4. Empower Simulation-Based Learning
AI solutions are taking simulation-based learning to the next level. A recent study by Dai and Ke (2022) shows that AI has a variety of applications in simulation-based learning, including Intelligent Tutoring Systems (ITSs), Virtual Reality, simulation games, medical simulations, and smart edutainment. The growing need for personalized learning in today’s internet-based or hybrid learning models has popularized AI-enabled virtual agents. Dai and Ke (2022) further point out that virtual AI agents are crucial in serving as conversational partners, information brokers, instructional experts, and expert systems in a simulation-based learning environment. Fully functional AI-powered instructional simulations give students concrete formats of what it means to work like a professional.
5. Shift In Traditional Roles
AI is poised to change how IDs work by facilitating collaboration, high-order thinking, and creativity. Many fear that introducing AI and automating some of the tasks and processes in ID will lead to job losses. AI replacing roles in the traditional ID system is only a misconception. Instead of the threat of job losses, AI will allow for the roles of IDs to evolve. For instance, the technology will see IDs become consultants and utilize AI solutions to plan and create content and align learning objectives with the most appropriate and customizable instructional strategies. At the same time, learning institutions will be able to work closely with AI systems to ensure learning content is quality, accurate, and relevant.
Integrating AI in ID is changing how educators design, develop, and deliver instructional content. AI systems are perceived as the modern solutions to the modern problems in the education system. Face-to-face contact between students and teachers and among students themselves is becoming more limited as online and hybrid learning models become more widespread. So, AI systems play a huge role in offering personalized learning experiences for more engaging, efficient, and effective teaching and learning.
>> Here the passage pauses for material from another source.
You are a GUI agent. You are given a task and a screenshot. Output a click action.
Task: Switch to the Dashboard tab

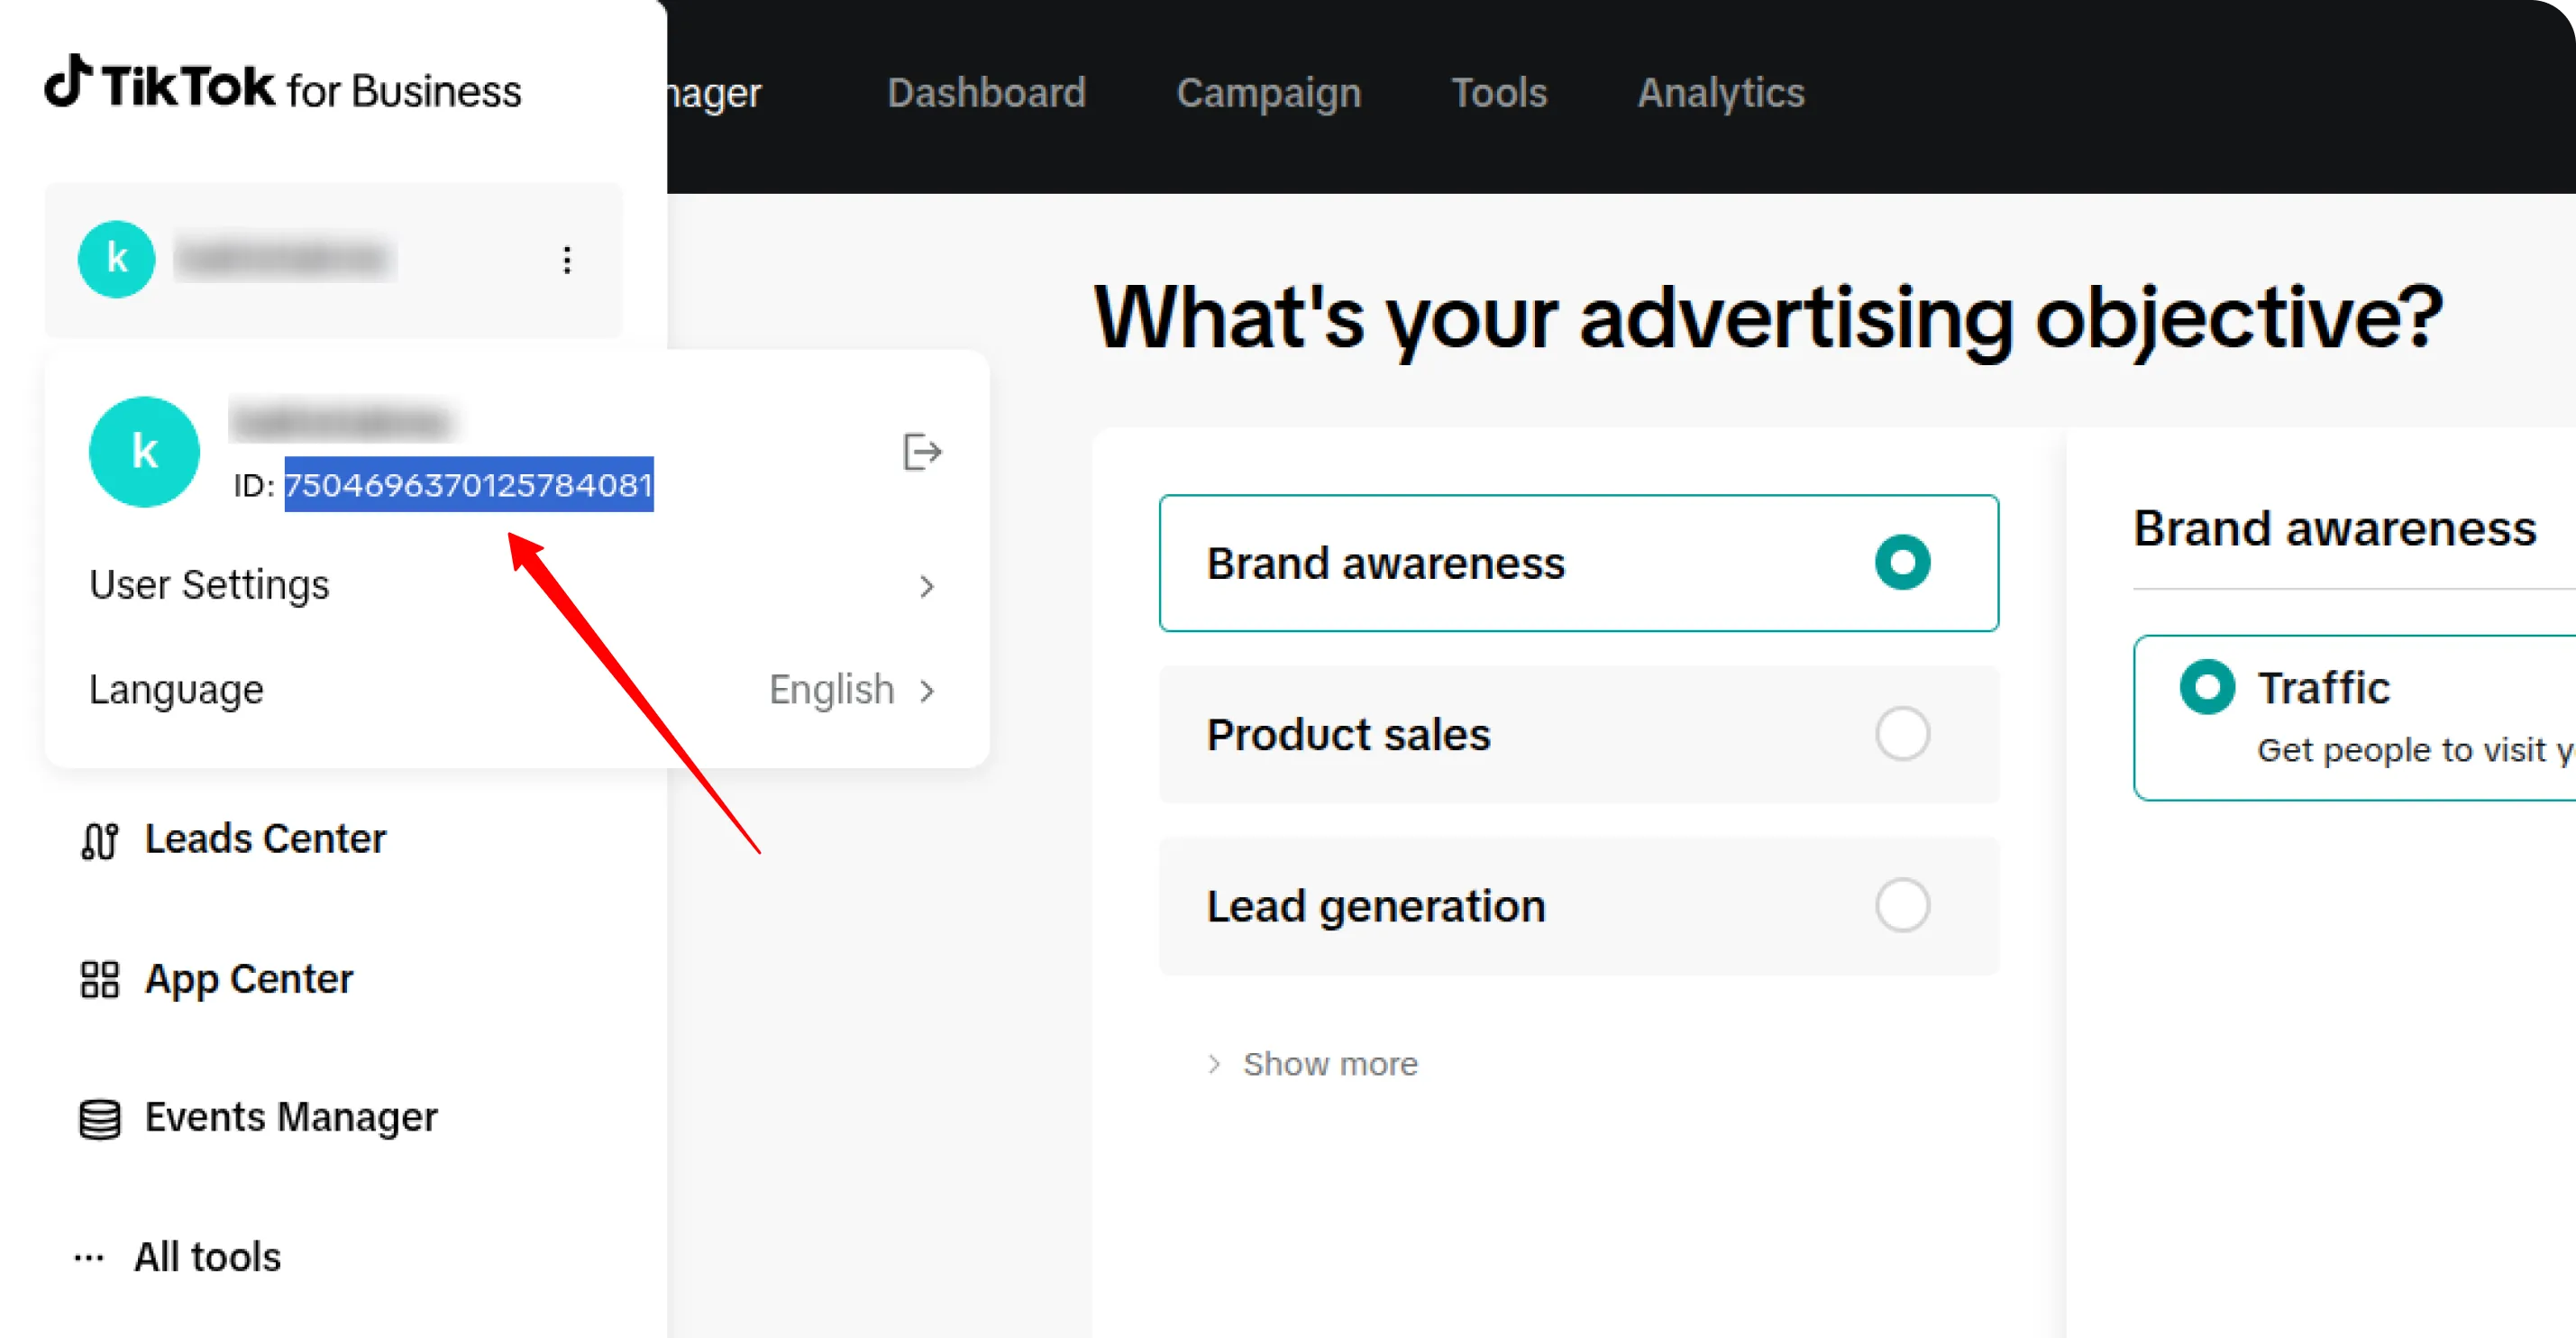(x=986, y=93)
The technology has forced IDs to rethink their approaches to ID and fuse instructional environments with immersive and interactional AI-powered educational technologies.
- Cardona, M. A., Rodriguez, R. J. & Ishmael K. 2023. “Artificial Intelligence and the Future of Teaching and Learning: Insights and Recommendations.” U.S. Department of Education, Office of Educational Technology, Washington, DC, May 2023.
- Dai, C. P., & Ke, F. 2022. “Educational applications of artificial intelligence in simulation-based learning: A systematic mapping review.” Computers and Education: Artificial Intelligence, Vol. 3, 100087.
- Klutka, J., Ackerly, N. & Magda A. 2020. “Artificial Intelligence in Higher Education: Current Uses and Future Applications.” LearningHouse: A Wiley Brand. Wiley Education Services.
- Niemi, H., Pea, R. D., & Lu, Y. 2023. AI in Learning: Designing the Future. New York: Springer International Publishing, 345.